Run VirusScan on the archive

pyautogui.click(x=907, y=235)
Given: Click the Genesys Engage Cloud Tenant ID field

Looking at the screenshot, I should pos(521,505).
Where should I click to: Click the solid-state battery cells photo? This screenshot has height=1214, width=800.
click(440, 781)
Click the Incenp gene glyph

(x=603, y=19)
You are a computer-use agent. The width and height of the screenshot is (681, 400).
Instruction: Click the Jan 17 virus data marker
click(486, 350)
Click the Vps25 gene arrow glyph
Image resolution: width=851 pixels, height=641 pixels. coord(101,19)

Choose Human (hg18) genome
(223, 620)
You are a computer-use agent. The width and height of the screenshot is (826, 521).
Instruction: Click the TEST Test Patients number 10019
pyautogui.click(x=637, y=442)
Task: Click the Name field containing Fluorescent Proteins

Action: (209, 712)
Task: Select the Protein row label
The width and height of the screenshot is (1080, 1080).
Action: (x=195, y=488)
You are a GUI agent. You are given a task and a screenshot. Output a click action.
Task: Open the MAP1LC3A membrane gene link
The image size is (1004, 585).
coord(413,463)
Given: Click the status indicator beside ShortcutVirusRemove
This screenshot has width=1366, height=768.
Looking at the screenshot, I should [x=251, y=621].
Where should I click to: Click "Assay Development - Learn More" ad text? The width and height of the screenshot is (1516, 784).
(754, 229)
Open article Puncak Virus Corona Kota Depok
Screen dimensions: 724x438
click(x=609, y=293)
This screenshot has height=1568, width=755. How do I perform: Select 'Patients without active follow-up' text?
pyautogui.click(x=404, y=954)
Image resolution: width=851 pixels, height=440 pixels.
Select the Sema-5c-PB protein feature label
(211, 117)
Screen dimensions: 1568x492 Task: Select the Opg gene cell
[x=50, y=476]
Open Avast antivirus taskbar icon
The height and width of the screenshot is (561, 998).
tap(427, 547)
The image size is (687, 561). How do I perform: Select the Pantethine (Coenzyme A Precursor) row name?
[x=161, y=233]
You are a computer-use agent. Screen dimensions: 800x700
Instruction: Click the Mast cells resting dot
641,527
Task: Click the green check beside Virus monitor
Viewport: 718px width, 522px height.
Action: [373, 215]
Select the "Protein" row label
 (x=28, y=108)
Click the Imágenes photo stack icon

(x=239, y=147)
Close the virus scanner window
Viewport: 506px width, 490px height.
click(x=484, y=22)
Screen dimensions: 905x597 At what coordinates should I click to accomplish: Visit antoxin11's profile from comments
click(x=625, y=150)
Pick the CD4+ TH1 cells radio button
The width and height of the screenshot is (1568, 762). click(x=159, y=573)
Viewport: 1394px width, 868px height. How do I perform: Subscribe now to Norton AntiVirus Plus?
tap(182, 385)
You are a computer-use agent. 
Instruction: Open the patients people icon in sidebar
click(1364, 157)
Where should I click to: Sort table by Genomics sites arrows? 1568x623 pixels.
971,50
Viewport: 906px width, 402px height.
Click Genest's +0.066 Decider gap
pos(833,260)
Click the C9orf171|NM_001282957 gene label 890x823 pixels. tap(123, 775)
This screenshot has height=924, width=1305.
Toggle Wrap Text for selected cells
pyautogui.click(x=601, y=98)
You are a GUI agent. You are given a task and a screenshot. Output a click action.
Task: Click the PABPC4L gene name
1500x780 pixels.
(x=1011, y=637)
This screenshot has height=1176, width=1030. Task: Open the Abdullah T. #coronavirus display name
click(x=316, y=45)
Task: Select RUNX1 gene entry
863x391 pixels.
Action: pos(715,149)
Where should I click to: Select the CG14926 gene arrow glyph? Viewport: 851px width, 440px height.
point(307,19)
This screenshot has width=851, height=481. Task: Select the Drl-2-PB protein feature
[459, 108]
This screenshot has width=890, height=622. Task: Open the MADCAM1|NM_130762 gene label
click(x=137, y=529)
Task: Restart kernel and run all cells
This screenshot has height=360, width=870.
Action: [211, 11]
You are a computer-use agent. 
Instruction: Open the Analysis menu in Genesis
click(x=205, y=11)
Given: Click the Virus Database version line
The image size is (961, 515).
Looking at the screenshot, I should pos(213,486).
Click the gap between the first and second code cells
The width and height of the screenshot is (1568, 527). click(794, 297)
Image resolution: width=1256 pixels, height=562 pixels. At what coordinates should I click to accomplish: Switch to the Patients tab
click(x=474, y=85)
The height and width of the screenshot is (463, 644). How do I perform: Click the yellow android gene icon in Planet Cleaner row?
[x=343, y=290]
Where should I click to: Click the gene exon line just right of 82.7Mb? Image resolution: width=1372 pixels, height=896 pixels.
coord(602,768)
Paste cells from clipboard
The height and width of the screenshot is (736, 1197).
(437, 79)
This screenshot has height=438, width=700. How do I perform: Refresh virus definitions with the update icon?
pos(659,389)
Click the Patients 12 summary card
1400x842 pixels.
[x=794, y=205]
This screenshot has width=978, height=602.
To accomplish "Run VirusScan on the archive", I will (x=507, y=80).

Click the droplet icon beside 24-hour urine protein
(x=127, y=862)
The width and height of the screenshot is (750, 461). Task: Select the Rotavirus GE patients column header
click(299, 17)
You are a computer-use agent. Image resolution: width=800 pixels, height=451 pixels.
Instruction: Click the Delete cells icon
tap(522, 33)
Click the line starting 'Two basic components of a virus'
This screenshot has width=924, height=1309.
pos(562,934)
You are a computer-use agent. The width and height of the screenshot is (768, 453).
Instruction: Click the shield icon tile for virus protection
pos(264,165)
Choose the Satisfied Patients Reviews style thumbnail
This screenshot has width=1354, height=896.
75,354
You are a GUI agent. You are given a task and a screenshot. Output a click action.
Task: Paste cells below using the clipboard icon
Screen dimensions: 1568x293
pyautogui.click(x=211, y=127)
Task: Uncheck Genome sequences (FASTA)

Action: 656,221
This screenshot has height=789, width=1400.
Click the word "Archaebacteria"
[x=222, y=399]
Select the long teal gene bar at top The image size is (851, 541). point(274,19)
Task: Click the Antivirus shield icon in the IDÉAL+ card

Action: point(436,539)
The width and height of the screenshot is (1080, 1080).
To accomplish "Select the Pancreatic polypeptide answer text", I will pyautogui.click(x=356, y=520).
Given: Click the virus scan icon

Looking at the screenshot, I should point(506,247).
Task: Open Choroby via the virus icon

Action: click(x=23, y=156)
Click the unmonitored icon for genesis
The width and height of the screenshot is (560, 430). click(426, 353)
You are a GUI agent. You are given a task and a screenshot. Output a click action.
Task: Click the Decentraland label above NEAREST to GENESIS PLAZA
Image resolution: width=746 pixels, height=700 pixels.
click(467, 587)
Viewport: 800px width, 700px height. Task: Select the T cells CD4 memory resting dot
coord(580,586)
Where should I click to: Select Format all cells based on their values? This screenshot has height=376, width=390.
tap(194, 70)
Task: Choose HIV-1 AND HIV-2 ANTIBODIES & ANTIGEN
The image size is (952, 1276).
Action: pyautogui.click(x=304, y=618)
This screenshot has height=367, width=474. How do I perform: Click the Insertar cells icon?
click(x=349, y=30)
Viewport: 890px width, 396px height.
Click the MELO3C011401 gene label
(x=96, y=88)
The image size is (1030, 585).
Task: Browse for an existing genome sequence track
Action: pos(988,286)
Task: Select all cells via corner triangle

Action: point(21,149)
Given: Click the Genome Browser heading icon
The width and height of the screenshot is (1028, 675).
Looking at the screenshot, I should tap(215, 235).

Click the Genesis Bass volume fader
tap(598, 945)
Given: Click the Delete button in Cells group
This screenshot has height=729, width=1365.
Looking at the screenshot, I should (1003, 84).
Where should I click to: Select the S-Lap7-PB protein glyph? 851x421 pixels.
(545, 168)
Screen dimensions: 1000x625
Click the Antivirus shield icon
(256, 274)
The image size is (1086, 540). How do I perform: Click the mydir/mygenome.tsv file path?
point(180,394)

**Activity:**
Lines from the start of the material through the line containing "Image resolution: width=851 pixels, height=440" are wanted. Write them out exactly.

**Result for this exercise:**
Run VirusScan on the archive

pyautogui.click(x=907, y=235)
Given: Click the Genesys Engage Cloud Tenant ID field

Looking at the screenshot, I should pos(521,505).
Where should I click to: Click the solid-state battery cells photo? This screenshot has height=1214, width=800.
click(440, 781)
Click the Incenp gene glyph

(x=603, y=19)
You are a computer-use agent. The width and height of the screenshot is (681, 400).
Instruction: Click the Jan 17 virus data marker
click(486, 350)
Click the Vps25 gene arrow glyph
Image resolution: width=851 pixels, height=641 pixels. coord(101,19)

Choose Human (hg18) genome
(223, 620)
You are a computer-use agent. The width and height of the screenshot is (826, 521).
Instruction: Click the TEST Test Patients number 10019
pyautogui.click(x=637, y=442)
Task: Click the Name field containing Fluorescent Proteins

Action: (209, 712)
Task: Select the Protein row label
The width and height of the screenshot is (1080, 1080).
Action: (x=195, y=488)
You are a GUI agent. You are given a task and a screenshot. Output a click action.
Task: Open the MAP1LC3A membrane gene link
The image size is (1004, 585).
coord(413,463)
Given: Click the status indicator beside ShortcutVirusRemove
This screenshot has width=1366, height=768.
Looking at the screenshot, I should [x=251, y=621].
Where should I click to: Click "Assay Development - Learn More" ad text? The width and height of the screenshot is (1516, 784).
(754, 229)
Open article Puncak Virus Corona Kota Depok
Screen dimensions: 724x438
click(x=609, y=293)
This screenshot has height=1568, width=755. How do I perform: Select 'Patients without active follow-up' text?
pyautogui.click(x=404, y=954)
Image resolution: width=851 pixels, height=440 pixels.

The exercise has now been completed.